Active Redundant Systems
From the above expressions, it would appear that the improvement gained as a result of being able to repair redundant sub-systems while the system is operating is truly enormous. For example, consider a system comprising two identical, constant failure rate sub-systems in active redundancy. Suppose the MTTF and Mean Time To Repair (MTTR) of each sub-system are 1000 hours and 0.5 hours respectively. Then, the MTTF of the system, instead of being 1500 hours as it would be if repair were not possible while the system was operating, would become one million hours when the MTTR of each sub-system is 0.5 hours. (See equation (4.9b).)

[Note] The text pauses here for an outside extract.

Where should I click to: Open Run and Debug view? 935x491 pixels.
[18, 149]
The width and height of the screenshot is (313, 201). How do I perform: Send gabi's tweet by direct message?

This is an ideal theoretical situation based on the assumption that when one of the redundant sub-systems fails, an alarm is raised and within a mean time of half an hour, (in this example), the failed sub-system is fully working again. In practice however, there is a chance (measured by what is referred to as degree of coverage) that when one sub-system fails, it remains in a failed state (referred to as a dormant fault) until the other sub-system fails, in which case the system as a whole fails. It turns out that even if there is the slightest chance of a dormant fault, the theoretically attainable value of MTTF is reduced considerably. Other factors that can considerably reduce the benefits of redundancy, irrespective of whether repair is involved, are common cause and common mode failures. These topics are covered extensively in reliability engineering literature.